Le cynique détournement de la loi Kouchner de 2002, dont bénéficia notamment Maurice Papon, prolonge pour les prisonniers d’Action directe un verdict indicible qu’une vengeance d’Etat entretient, et qui condamne Joëlle Aubron, Georges Cipriani, Nathalie Ménigon, Jean-Marc Rouillan et Régis Schleicher à une mort lente et désespérée. En atteste le cas de ce dernier, incarcéré depuis vingt et un ans (soit la plus longue peine jamais subie par un politique dans une prison française), conditionnellement libérable depuis trois ans, mais dont le refus de se renier constitue, sous le prétexte d’une tentative d’évasion, l’an dernier, la véritable raison de son maintien en détention.

Notes

[1Les anciens compagnons d’Action directe, Joëlle Aubron, 44 ans, et Jean-Marc Rouillan, 51 ans, également condamnés à perpétuité, ont aussi déposé des demandes de libération pour motifs médicaux, qui seront examinées prochainement.
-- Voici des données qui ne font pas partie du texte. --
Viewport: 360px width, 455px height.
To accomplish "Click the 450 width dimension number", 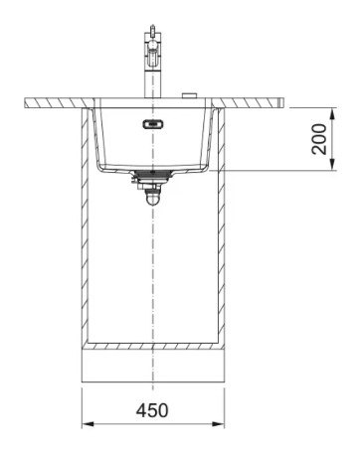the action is pos(152,410).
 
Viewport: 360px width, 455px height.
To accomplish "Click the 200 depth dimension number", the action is pos(319,139).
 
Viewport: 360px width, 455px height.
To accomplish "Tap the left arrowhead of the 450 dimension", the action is pos(88,424).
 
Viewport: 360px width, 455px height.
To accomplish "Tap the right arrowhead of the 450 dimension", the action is pos(218,424).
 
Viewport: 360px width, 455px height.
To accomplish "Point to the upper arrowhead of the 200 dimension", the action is pos(333,113).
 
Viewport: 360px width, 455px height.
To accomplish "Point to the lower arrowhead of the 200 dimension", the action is pos(333,165).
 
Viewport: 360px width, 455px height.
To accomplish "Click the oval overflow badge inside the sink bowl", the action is pos(153,124).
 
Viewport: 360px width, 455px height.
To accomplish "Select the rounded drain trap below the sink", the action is pos(152,198).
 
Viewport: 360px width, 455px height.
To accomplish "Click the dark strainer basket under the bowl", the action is pos(152,174).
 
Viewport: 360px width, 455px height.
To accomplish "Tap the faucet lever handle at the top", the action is pos(152,31).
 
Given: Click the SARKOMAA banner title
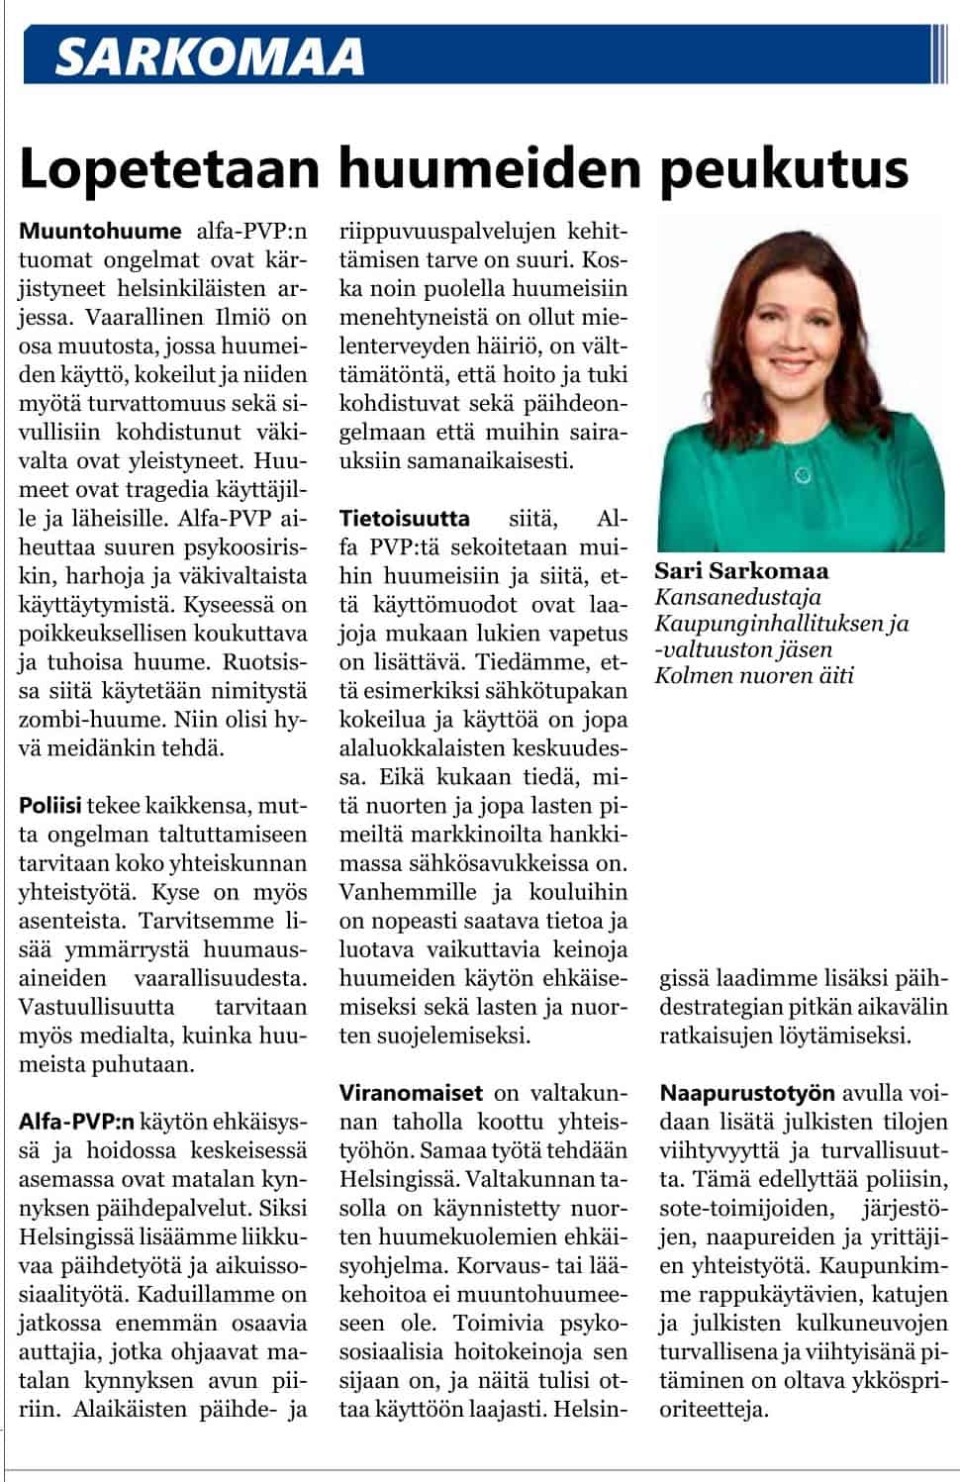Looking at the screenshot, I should pyautogui.click(x=210, y=56).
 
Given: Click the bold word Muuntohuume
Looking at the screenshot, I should pyautogui.click(x=100, y=231).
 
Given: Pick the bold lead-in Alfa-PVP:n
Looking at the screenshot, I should pyautogui.click(x=75, y=1122).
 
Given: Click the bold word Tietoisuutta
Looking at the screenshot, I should pyautogui.click(x=404, y=518).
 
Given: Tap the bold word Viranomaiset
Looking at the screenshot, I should pyautogui.click(x=411, y=1093).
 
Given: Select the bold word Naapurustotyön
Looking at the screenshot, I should pyautogui.click(x=748, y=1093).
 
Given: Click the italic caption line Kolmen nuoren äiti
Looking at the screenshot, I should pyautogui.click(x=753, y=675).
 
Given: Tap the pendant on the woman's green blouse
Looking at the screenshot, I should pyautogui.click(x=803, y=476).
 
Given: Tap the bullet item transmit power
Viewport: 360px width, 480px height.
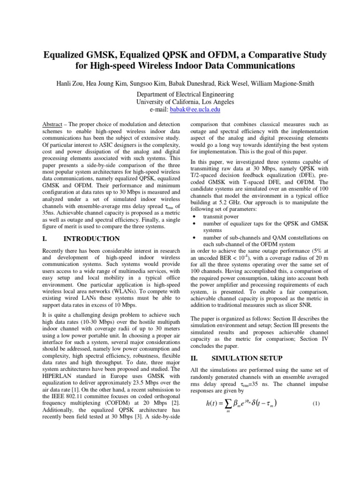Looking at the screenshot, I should [221, 217].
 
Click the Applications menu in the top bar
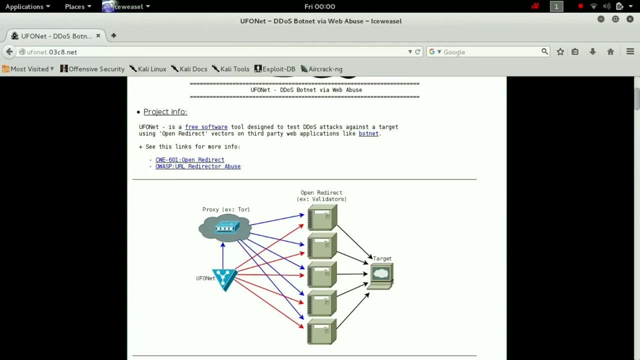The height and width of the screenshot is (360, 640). (28, 6)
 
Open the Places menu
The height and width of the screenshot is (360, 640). (78, 6)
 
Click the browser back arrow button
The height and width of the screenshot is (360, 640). (10, 52)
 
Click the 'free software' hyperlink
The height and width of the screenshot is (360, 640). (206, 127)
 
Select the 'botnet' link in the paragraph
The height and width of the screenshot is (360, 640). (368, 134)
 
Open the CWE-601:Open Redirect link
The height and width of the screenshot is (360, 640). (190, 160)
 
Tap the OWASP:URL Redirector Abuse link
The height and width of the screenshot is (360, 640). (198, 166)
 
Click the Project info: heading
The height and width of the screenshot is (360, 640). (165, 112)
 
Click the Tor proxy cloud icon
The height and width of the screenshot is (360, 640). (225, 228)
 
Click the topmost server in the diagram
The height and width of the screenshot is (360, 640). (322, 217)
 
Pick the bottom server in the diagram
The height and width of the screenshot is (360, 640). (322, 332)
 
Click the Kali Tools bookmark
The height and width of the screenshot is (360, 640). (231, 69)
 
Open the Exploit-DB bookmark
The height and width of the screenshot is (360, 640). (275, 69)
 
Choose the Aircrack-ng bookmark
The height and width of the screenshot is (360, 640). (322, 69)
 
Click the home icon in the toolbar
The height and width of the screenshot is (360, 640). (610, 52)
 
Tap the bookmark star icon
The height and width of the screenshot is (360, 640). (560, 52)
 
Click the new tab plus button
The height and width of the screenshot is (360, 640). (114, 36)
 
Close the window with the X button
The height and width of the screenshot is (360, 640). (630, 19)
Joëlle Aubron a été hospitalisée en mars pour l’ablation d’une tumeur cancéreuse au cerveau. Jean-Marc Rouillan, emprisonné à Moulins (Allier), souffre d’un cancer du poumon décelé fin 2003. Un quatrième ex-membre d’Action directe, Georges Cipriani, a quant à lui sombré dans la démence en prison mais la loi Kouchner ne permet pas de libération dans ce type de cas.